*TASK DESCRIPTION*.
Rewrite every line of the listing below as a Markdown table with a Row column for the number and a Line column for the text. Leave out the blank lines.
Begin TASK MATERIAL
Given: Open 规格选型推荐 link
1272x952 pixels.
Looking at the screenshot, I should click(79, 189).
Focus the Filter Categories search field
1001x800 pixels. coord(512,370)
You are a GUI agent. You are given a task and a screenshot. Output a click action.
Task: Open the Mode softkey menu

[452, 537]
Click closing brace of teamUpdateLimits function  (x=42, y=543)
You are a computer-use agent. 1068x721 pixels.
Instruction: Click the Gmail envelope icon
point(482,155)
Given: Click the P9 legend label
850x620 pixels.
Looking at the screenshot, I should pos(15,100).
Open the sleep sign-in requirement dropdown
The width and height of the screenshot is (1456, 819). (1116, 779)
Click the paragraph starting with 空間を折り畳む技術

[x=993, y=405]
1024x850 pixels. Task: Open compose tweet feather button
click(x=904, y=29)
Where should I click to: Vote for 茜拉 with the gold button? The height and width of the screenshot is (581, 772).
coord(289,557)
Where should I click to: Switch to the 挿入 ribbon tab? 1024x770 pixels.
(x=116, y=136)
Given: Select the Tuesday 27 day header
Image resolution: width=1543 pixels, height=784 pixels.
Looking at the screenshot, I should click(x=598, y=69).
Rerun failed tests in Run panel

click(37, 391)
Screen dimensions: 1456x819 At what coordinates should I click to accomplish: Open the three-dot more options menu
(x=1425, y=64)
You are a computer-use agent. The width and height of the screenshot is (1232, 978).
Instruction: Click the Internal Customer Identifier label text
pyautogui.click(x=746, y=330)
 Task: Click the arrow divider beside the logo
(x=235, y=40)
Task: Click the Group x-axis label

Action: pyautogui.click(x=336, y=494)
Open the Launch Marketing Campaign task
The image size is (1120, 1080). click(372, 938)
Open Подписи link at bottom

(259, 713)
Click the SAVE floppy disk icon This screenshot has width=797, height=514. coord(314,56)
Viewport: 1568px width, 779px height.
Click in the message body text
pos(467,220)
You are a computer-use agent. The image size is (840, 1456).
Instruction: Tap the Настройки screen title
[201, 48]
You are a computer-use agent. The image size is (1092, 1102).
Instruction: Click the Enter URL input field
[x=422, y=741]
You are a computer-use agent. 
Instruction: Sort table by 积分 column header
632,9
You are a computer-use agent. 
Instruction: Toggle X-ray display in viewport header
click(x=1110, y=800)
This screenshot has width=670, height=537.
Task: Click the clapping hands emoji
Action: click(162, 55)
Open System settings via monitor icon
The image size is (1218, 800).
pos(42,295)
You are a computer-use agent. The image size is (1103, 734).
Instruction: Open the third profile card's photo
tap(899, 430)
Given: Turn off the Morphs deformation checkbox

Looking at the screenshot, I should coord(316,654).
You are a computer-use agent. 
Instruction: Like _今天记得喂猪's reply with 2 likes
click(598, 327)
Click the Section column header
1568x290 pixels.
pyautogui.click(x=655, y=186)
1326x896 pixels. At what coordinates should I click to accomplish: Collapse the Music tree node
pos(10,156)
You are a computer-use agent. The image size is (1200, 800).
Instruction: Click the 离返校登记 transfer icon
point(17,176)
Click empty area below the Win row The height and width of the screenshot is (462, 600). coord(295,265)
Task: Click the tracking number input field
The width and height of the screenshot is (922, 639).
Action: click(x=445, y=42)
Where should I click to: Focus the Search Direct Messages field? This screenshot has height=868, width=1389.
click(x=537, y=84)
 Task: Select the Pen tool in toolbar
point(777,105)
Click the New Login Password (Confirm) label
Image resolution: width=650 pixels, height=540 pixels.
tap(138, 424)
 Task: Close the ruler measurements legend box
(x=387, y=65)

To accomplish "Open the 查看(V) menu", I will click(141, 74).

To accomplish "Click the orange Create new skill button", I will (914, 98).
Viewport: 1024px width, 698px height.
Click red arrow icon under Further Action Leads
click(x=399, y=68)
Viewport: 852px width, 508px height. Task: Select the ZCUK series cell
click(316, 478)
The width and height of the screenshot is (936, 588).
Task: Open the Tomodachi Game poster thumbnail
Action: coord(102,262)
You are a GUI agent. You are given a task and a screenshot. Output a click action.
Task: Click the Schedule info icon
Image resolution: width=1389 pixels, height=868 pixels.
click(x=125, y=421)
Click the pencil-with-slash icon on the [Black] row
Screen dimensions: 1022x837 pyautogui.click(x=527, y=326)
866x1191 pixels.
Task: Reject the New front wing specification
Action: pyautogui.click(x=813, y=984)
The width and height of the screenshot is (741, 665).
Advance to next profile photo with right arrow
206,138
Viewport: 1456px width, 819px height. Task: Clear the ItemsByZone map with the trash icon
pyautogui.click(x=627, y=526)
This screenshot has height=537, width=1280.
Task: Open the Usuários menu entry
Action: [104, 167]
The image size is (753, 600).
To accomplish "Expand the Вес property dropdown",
End TASK MATERIAL
*TASK RESPONSE*.
| Row | Line |
|---|---|
| 1 | Given: Open 规格选型推荐 link |
| 2 | 1272x952 pixels. |
| 3 | Looking at the screenshot, I should click(79, 189). |
| 4 | Focus the Filter Categories search field |
| 5 | 1001x800 pixels. coord(512,370) |
| 6 | You are a GUI agent. You are given a task and a screenshot. Output a click action. |
| 7 | Task: Open the Mode softkey menu |
| 8 | [452, 537] |
| 9 | Click closing brace of teamUpdateLimits function  (x=42, y=543) |
| 10 | You are a computer-use agent. 1068x721 pixels. |
| 11 | Instruction: Click the Gmail envelope icon |
| 12 | point(482,155) |
| 13 | Given: Click the P9 legend label |
| 14 | 850x620 pixels. |
| 15 | Looking at the screenshot, I should pos(15,100). |
| 16 | Open the sleep sign-in requirement dropdown |
| 17 | The width and height of the screenshot is (1456, 819). (1116, 779) |
| 18 | Click the paragraph starting with 空間を折り畳む技術 |
| 19 | [x=993, y=405] |
| 20 | 1024x850 pixels. Task: Open compose tweet feather button |
| 21 | click(x=904, y=29) |
| 22 | Where should I click to: Vote for 茜拉 with the gold button? The height and width of the screenshot is (581, 772). |
| 23 | coord(289,557) |
| 24 | Where should I click to: Switch to the 挿入 ribbon tab? 1024x770 pixels. |
| 25 | (x=116, y=136) |
| 26 | Given: Select the Tuesday 27 day header |
| 27 | Image resolution: width=1543 pixels, height=784 pixels. |
| 28 | Looking at the screenshot, I should click(x=598, y=69). |
| 29 | Rerun failed tests in Run panel |
| 30 | click(37, 391) |
| 31 | Screen dimensions: 1456x819 At what coordinates should I click to accomplish: Open the three-dot more options menu |
| 32 | (x=1425, y=64) |
| 33 | You are a computer-use agent. The width and height of the screenshot is (1232, 978). |
| 34 | Instruction: Click the Internal Customer Identifier label text |
| 35 | pyautogui.click(x=746, y=330) |
| 36 |  Task: Click the arrow divider beside the logo |
| 37 | (x=235, y=40) |
| 38 | Task: Click the Group x-axis label |
| 39 | Action: pyautogui.click(x=336, y=494) |
| 40 | Open the Launch Marketing Campaign task |
| 41 | The image size is (1120, 1080). click(372, 938) |
| 42 | Open Подписи link at bottom |
| 43 | (259, 713) |
| 44 | Click the SAVE floppy disk icon This screenshot has width=797, height=514. coord(314,56) |
| 45 | Viewport: 1568px width, 779px height. |
| 46 | Click in the message body text |
| 47 | pos(467,220) |
| 48 | You are a computer-use agent. The image size is (840, 1456). |
| 49 | Instruction: Tap the Настройки screen title |
| 50 | [201, 48] |
| 51 | You are a computer-use agent. The image size is (1092, 1102). |
| 52 | Instruction: Click the Enter URL input field |
| 53 | [x=422, y=741] |
| 54 | You are a computer-use agent.  |
| 55 | Instruction: Sort table by 积分 column header |
| 56 | 632,9 |
| 57 | You are a computer-use agent.  |
| 58 | Instruction: Toggle X-ray display in viewport header |
| 59 | click(x=1110, y=800) |
| 60 | This screenshot has width=670, height=537. |
| 61 | Task: Click the clapping hands emoji |
| 62 | Action: click(162, 55) |
| 63 | Open System settings via monitor icon |
| 64 | The image size is (1218, 800). |
| 65 | pos(42,295) |
| 66 | You are a computer-use agent. The image size is (1103, 734). |
| 67 | Instruction: Open the third profile card's photo |
| 68 | tap(899, 430) |
| 69 | Given: Turn off the Morphs deformation checkbox |
| 70 | Looking at the screenshot, I should coord(316,654). |
| 71 | You are a computer-use agent.  |
| 72 | Instruction: Like _今天记得喂猪's reply with 2 likes |
| 73 | click(598, 327) |
| 74 | Click the Section column header |
| 75 | 1568x290 pixels. |
| 76 | pyautogui.click(x=655, y=186) |
| 77 | 1326x896 pixels. At what coordinates should I click to accomplish: Collapse the Music tree node |
| 78 | pos(10,156) |
| 79 | You are a computer-use agent. The image size is (1200, 800). |
| 80 | Instruction: Click the 离返校登记 transfer icon |
| 81 | point(17,176) |
| 82 | Click empty area below the Win row The height and width of the screenshot is (462, 600). coord(295,265) |
| 83 | Task: Click the tracking number input field |
| 84 | The width and height of the screenshot is (922, 639). |
| 85 | Action: click(x=445, y=42) |
| 86 | Where should I click to: Focus the Search Direct Messages field? This screenshot has height=868, width=1389. |
| 87 | click(x=537, y=84) |
| 88 |  Task: Select the Pen tool in toolbar |
| 89 | point(777,105) |
| 90 | Click the New Login Password (Confirm) label |
| 91 | Image resolution: width=650 pixels, height=540 pixels. |
| 92 | tap(138, 424) |
| 93 |  Task: Close the ruler measurements legend box |
| 94 | (x=387, y=65) |
| 95 | To accomplish "Open the 查看(V) menu", I will click(141, 74). |
| 96 | To accomplish "Click the orange Create new skill button", I will (914, 98). |
| 97 | Viewport: 1024px width, 698px height. |
| 98 | Click red arrow icon under Further Action Leads |
| 99 | click(x=399, y=68) |
| 100 | Viewport: 852px width, 508px height. Task: Select the ZCUK series cell |
| 101 | click(316, 478) |
| 102 | The width and height of the screenshot is (936, 588). |
| 103 | Task: Open the Tomodachi Game poster thumbnail |
| 104 | Action: coord(102,262) |
| 105 | You are a GUI agent. You are given a task and a screenshot. Output a click action. |
| 106 | Task: Click the Schedule info icon |
| 107 | Image resolution: width=1389 pixels, height=868 pixels. |
| 108 | click(x=125, y=421) |
| 109 | Click the pencil-with-slash icon on the [Black] row |
| 110 | Screen dimensions: 1022x837 pyautogui.click(x=527, y=326) |
| 111 | 866x1191 pixels. |
| 112 | Task: Reject the New front wing specification |
| 113 | Action: pyautogui.click(x=813, y=984) |
| 114 | The width and height of the screenshot is (741, 665). |
| 115 | Advance to next profile photo with right arrow |
| 116 | 206,138 |
| 117 | Viewport: 1456px width, 819px height. Task: Clear the ItemsByZone map with the trash icon |
| 118 | pyautogui.click(x=627, y=526) |
| 119 | This screenshot has height=537, width=1280. |
| 120 | Task: Open the Usuários menu entry |
| 121 | Action: [104, 167] |
| 122 | The image size is (753, 600). |
| 123 | To accomplish "Expand the Вес property dropdown", |